The Supreme Court Says Laws Aren’t Real
“I may have views on the fairness of that and mine don’t count,” Roberts continued. “We like to usually leave situations of that sort, when you’re talking about spending the government’s money, which is the taxpayers’ money, to the people in charge of the money, which is Congress.” He then asked if that should be part of the court’s consideration when it evaluated the Biden order under the “major-questions doctrine,” a Roberts Court invention that gives the justices a freewheeling veto over policy decisions if the court thinks Congress didn’t “speak clearly enough” in an authorizing statute. This “doctrine” has yet to be used against a Republican president.
Nevertheless, the answer to Roberts’ question was, apparently, “yes.” The Supreme Court struck down the order by invoking the major-questions doctrine and brushed aside the dubious standing grounds. (MOHELA, which can bring lawsuits on its own accord, pointedly declined to do so here.) Paradoxically, the Biden administration received the most blame for the defeat during the next election, even though it was the court that ultimately blocked the biggest push for student-debt forgiveness.

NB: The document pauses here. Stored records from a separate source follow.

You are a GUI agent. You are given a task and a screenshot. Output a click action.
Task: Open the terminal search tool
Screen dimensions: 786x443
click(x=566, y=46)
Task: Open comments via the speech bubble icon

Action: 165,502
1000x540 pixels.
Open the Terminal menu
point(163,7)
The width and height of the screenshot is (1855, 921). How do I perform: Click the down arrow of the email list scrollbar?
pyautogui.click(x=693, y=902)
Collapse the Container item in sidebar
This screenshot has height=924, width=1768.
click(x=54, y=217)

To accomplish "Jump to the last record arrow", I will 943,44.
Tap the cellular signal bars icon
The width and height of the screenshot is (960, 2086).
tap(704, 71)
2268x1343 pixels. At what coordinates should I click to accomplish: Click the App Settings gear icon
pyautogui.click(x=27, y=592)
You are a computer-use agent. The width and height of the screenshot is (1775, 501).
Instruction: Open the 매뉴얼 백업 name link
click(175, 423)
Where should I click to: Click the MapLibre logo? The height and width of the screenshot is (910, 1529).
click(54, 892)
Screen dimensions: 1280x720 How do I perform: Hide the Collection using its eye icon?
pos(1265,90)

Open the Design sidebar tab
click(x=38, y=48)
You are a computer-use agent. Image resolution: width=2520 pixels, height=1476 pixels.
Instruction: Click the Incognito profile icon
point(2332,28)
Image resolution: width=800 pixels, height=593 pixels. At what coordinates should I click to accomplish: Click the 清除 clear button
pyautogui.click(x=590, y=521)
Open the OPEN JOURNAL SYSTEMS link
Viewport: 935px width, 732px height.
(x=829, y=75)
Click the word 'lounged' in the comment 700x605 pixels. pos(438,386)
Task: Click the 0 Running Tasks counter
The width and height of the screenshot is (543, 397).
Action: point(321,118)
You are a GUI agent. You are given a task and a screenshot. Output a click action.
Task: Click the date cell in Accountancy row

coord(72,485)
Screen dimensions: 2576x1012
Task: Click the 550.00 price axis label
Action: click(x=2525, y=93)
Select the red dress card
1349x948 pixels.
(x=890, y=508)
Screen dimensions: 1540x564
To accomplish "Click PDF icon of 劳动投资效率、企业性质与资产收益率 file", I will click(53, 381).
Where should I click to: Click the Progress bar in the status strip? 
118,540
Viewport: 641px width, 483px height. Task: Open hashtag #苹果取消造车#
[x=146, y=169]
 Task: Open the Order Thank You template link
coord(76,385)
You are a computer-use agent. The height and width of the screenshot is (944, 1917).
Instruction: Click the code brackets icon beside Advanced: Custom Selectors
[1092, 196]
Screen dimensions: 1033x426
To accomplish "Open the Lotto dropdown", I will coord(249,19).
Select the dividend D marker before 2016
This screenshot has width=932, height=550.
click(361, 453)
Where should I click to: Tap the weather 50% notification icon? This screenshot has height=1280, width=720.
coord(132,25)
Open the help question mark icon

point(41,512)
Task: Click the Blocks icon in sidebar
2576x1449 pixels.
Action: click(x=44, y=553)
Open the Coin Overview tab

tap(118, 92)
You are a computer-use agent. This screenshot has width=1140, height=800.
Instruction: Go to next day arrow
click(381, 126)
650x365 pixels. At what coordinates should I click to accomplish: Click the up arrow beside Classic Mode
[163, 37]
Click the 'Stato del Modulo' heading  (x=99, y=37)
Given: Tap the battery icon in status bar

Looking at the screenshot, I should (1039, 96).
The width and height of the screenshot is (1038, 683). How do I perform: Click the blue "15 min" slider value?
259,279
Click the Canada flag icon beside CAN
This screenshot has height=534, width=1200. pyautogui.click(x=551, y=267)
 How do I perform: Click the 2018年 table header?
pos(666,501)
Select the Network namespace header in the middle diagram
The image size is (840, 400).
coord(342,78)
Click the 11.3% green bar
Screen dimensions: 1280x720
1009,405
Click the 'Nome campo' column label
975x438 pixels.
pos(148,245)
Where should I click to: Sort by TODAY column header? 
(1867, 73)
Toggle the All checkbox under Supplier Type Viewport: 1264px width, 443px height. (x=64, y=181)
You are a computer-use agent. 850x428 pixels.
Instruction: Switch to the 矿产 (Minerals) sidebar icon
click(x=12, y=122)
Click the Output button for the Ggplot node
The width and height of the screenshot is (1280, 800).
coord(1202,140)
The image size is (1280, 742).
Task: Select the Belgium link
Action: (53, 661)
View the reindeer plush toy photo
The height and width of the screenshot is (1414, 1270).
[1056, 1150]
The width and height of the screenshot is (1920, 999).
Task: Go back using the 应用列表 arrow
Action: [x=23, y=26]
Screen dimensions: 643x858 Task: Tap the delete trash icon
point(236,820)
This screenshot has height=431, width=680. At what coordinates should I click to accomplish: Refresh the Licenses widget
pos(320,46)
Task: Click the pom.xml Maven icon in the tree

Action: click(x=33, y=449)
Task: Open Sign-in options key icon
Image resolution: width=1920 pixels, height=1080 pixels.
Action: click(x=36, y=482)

To sum up: In Robertsworld, a Democratic president can’t use a federal law that lets the Department of Education “waive and modify” student loans during a national emergency—in this particular case, the COVID-19 pandemic—because Congress was too vague about it for the chief justice’s liking. (The trick here is to selectively treat broad statutes as vague ones.) But when Congress says, “Hey, we’re going to create a bunch of programs for the executive branch to carry out, we’re going to house them in the Department of Education, and we’re also going to create strict limits on how you can reorganize them,” those laws are…merely advisory for Republican presidents, I guess?
If the majority has any counterarguments in McMahon vs. New York, they do not provide them. If they have a plausible justification for lifting the lower court’s injunction—maybe on standing, maybe on statutory interpretation, maybe on the equities—that is not simply “Trump gets to win,” they did not take a break from their summer vacation to offer it. “It is emphatically the province and duty of the judicial department to say what the law is,” John Marshall wrote in Marbury v. Madison. Apparently that province and duty does not extend to the shadow docket.